Rewrite every line from the line containing "Where should I" through the line containing "Screen dimensions: 919x588", keeping the full wording of the items but multiplying each coordinate in the answers by 1.25 and rounding to whole numbers, with halves rounded up. Give only those lines, and leave out the pictures.

→ **Material for the task**:
- - -
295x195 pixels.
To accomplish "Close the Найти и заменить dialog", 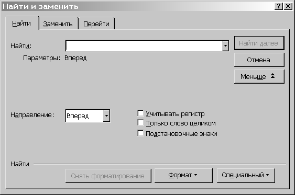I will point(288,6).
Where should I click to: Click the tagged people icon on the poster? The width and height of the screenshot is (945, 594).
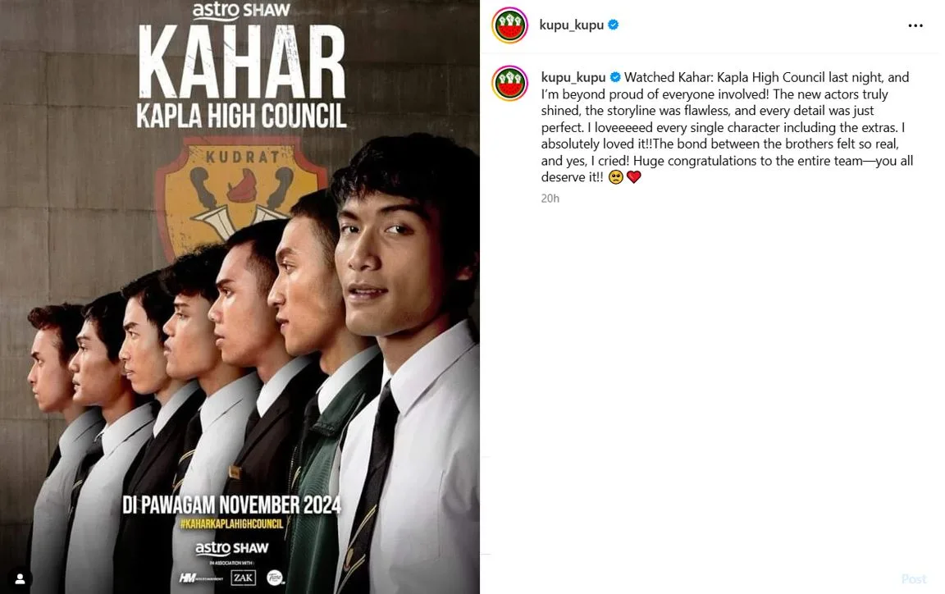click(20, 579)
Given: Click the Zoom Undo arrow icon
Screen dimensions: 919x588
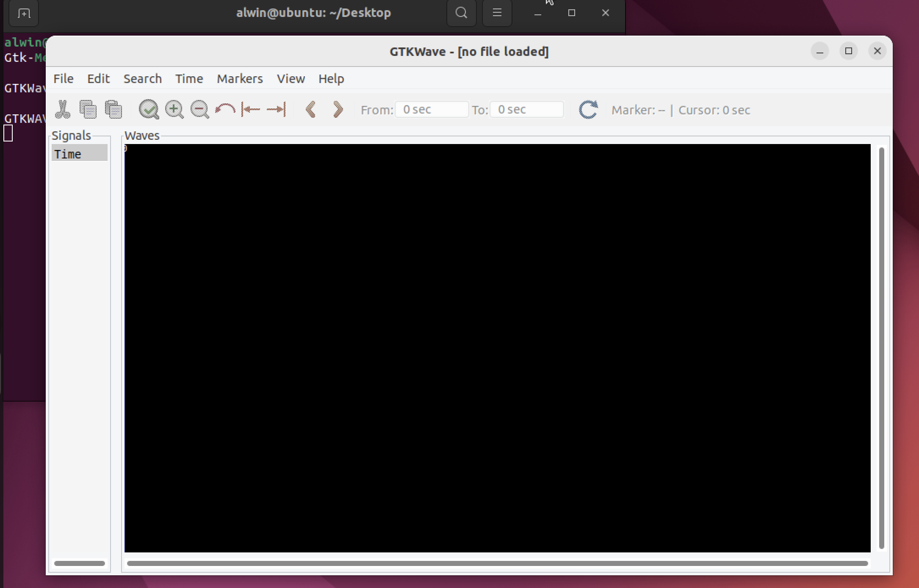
- - -
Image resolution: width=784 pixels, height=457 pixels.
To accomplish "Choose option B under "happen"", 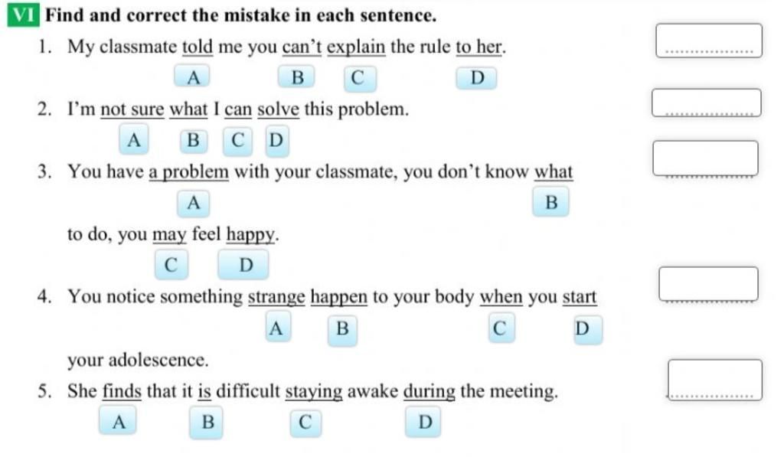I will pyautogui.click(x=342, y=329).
- - -
→ **Output for this task**:
Where should I click to: Click the tagged people icon on the poster? The width and height of the screenshot is (945, 594).
click(25, 724)
Given: Click the Zoom Undo arrow icon
Screen dimensions: 919x588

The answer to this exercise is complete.